En ce qui concerne le doute sérieux :

7. En l’état de l’instruction, les moyens susvisés tirés de la méconnaissance de l’article 8 de la convention européenne de sauvegarde des droits de l’homme et des libertés fondamentales et de l’erreur manifeste d’appréciation des conséquences de la décision sur sa situation personnelle, sont propres à créer un doute sérieux quant à la légalité de la décision implicite de refus de renouvellement du titre de séjour en litige.
Sur les conclusions à fin d’indemnisation :

8. Il n’entre pas dans l’office du juge des référés, statuant sur le fondement de l’article L. 521-1 du code de justice administrative, de condamner l’Etat à verser une indemnité en réparation de préjudices. Par suite, les conclusions à fin d’indemnisation de la requête de Mme A... C... sont irrecevables et ne peuvent qu’être rejetées.

Sur les conclusions à fin d’injonction :

9. Il n’appartient pas au juge des référés, qui ne peut prendre que des mesures provisoires et conservatoires, d’enjoindre au préfet de l’Essonne de statuer définitivement sur la demande de Mme A... C.... Par suite, les conclusions de la requête tendant à ce qu’il soit enjoint au préfet de statuer définitivement doivent être rejetées.

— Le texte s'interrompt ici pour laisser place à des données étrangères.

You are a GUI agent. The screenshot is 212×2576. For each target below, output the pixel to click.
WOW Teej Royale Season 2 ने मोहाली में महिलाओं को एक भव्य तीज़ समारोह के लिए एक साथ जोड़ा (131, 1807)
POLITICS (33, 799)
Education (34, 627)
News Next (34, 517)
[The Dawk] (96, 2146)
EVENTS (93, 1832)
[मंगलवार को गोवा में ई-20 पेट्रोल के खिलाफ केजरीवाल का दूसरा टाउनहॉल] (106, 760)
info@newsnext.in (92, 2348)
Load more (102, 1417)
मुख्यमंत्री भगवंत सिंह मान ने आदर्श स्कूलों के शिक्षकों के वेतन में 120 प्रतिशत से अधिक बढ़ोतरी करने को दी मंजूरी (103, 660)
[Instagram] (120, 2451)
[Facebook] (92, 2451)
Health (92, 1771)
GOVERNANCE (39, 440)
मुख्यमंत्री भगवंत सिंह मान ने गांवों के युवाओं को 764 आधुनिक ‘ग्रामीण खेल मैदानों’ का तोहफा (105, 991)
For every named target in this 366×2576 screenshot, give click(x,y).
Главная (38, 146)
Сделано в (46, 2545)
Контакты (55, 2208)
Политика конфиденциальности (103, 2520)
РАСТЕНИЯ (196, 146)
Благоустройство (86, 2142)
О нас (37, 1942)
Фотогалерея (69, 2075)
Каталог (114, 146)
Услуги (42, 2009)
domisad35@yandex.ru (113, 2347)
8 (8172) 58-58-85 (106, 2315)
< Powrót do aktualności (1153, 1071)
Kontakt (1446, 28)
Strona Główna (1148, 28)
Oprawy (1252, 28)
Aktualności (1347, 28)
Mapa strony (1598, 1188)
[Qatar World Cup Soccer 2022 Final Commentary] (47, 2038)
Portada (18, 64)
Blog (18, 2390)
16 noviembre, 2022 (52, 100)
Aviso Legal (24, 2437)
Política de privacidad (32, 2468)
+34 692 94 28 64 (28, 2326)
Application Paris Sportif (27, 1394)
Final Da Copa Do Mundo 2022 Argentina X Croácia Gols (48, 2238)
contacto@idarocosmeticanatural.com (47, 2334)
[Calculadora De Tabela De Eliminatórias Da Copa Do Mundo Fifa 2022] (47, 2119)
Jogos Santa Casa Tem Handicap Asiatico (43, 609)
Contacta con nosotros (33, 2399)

10. En l’espèce, il y a lieu d’enjoindre au préfet de l’Essonne de procéder au réexamen de la demande de renouvellement du titre de séjour de Mme A... C... dans un délai de deux mois à compter de la notification de la présente ordonnance et de la munir, durant toute la durée de ce réexamen, d’un document provisoire de séjour.

Sur les frais de l’instance :

11. Dans les circonstances de l’espèce, il n’y a pas lieu de mettre à la charge de l’Etat la somme que demande Mme A... C... au titre frais exposés et non compris dans les dépens, la requérante ne justifiant pas avoir engagé de tels frais pour assurer sa défense.

O R D O N N E :

Article 1er : L’exécution de la décision implicite de rejet née du silence gardé par le préfet de l’Essonne sur la demande de renouvellement de titre de séjour présentée par Mme A... C... est suspendue jusqu’à ce qu’il soit statué au fond sur sa légalité.

Article 2 : Il est enjoint au préfet de l’Essonne de procéder au réexamen de la demande de renouvellement du titre de séjour de Mme A... C... dans un délai de deux mois à compter de la notification de la présente ordonnance et de la munir, durant toute la durée de ce réexamen, d’un document provisoire de séjour.

Article 3 : Le surplus des conclusions de la requête est rejeté.

Article 4 : La présente ordonnance sera notifiée à Mme D... A... C..., au ministre de l’intérieur et au préfet de l’Essonne.

Fait à Versailles, le 21 janvier 2026.

La juge des référés,

C. Mathou

La République mande et ordonne au ministre de l’intérieur en ce qui le concerne ou à tous commissaires de justice à ce requis en ce qui concerne les voies de droit commun, contre les parties privées, de pourvoir à l'exécution de la présente décision.